● **TASK BRIEF**:
Repeat the lines beginning at the one with "Click the Período label text" and running to the end of the material, keeping the first and last of them, exactly as they appear.

● **MATERIAL SUPPLIED**:

▬▬▬▬▬▬

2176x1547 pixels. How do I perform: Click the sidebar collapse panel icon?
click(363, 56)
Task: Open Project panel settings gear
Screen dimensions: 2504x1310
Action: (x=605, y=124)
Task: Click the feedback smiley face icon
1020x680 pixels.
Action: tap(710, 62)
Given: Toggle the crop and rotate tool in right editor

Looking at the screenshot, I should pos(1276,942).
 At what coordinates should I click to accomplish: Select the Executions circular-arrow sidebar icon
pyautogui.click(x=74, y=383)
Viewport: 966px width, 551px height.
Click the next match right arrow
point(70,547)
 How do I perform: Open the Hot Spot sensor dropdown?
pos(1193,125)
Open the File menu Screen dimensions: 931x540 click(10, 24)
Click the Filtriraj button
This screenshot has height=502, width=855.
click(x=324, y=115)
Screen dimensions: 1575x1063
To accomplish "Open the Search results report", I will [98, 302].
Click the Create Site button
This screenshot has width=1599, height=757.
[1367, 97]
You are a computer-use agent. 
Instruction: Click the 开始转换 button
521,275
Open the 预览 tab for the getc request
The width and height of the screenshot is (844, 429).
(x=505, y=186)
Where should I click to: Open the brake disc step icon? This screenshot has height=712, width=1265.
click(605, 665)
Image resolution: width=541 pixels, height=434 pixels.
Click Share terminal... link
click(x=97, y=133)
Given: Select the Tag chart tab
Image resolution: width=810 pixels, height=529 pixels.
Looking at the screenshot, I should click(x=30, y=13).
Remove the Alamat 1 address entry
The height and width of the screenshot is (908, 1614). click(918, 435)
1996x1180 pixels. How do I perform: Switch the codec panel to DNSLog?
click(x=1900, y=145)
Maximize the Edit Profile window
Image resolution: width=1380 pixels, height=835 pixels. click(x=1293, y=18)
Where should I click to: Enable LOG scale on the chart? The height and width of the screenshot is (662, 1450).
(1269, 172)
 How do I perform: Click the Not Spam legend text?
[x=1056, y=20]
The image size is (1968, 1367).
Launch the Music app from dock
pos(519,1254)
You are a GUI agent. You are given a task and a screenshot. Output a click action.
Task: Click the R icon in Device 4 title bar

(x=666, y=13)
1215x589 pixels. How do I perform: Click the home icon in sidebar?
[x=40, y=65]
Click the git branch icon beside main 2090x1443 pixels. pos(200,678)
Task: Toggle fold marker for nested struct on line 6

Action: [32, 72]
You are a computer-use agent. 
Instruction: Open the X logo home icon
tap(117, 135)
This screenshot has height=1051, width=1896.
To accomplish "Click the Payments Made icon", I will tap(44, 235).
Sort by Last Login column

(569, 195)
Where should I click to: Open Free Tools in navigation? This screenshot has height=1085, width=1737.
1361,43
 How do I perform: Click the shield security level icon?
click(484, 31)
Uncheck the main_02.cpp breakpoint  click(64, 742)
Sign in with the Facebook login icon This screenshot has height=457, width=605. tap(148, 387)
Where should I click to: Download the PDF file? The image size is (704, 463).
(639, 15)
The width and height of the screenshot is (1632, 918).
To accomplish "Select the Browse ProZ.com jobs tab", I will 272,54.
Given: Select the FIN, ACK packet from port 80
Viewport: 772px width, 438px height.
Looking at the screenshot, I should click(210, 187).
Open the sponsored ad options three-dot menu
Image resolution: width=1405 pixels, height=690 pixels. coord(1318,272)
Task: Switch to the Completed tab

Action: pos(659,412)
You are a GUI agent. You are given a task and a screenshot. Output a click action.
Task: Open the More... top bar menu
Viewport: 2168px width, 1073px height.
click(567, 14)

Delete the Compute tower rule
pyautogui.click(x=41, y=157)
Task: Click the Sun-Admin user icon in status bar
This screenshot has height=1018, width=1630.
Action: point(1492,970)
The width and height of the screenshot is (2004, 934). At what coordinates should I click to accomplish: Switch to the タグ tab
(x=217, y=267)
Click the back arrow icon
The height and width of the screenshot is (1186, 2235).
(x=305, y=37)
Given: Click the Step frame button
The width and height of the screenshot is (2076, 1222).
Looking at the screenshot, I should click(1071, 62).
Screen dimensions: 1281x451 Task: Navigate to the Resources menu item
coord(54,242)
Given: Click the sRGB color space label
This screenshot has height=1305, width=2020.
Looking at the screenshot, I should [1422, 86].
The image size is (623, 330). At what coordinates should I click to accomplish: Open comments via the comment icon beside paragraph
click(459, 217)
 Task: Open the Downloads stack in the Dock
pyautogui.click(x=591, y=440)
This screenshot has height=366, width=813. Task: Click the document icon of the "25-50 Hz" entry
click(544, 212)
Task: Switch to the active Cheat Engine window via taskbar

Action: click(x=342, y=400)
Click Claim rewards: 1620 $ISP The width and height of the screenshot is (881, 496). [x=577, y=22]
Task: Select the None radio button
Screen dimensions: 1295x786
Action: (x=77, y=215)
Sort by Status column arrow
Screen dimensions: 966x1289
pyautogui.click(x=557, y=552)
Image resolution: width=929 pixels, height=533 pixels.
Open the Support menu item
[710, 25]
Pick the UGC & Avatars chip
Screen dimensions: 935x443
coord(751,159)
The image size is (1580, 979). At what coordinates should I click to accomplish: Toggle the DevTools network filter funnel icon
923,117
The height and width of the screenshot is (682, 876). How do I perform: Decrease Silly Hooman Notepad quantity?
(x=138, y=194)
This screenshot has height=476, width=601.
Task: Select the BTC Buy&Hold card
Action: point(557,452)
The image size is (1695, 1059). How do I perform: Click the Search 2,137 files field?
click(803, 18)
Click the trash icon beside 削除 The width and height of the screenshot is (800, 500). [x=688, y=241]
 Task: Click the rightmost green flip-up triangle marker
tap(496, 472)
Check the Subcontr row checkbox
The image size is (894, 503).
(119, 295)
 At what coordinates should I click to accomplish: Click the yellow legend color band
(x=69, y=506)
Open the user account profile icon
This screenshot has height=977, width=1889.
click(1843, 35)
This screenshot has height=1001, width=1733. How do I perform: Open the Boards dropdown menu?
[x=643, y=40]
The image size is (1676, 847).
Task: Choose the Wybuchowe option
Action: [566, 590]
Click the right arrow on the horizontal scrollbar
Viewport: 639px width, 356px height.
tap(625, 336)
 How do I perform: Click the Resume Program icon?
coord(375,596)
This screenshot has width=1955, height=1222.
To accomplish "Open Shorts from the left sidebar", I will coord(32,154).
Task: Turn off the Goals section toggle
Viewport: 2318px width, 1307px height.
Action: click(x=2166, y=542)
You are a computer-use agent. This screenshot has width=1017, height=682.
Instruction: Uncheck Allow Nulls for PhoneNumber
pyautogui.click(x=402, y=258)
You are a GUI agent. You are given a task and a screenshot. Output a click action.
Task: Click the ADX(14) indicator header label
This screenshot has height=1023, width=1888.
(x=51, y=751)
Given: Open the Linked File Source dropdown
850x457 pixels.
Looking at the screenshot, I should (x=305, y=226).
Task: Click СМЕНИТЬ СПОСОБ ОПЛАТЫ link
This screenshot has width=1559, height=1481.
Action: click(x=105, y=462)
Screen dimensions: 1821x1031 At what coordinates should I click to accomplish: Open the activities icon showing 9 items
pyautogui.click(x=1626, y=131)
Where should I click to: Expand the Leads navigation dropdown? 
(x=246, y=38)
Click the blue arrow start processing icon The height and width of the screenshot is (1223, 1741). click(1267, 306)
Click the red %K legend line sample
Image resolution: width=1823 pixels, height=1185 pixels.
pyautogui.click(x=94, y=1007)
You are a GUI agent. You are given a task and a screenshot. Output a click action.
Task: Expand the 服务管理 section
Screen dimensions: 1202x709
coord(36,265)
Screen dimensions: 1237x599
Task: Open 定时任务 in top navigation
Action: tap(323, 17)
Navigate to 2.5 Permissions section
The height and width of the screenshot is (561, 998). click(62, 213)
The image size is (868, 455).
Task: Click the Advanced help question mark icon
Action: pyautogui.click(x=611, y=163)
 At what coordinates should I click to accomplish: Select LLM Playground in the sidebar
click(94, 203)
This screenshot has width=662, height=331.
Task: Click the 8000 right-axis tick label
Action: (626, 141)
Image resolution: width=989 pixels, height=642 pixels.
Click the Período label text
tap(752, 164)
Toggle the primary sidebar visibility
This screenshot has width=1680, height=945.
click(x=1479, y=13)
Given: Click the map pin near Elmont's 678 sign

▬▬▬▬▬▬

● **RESPONSE**:
Click the Período label text
tap(752, 164)
Toggle the primary sidebar visibility
This screenshot has width=1680, height=945.
click(x=1479, y=13)
Given: Click the map pin near Elmont's 678 sign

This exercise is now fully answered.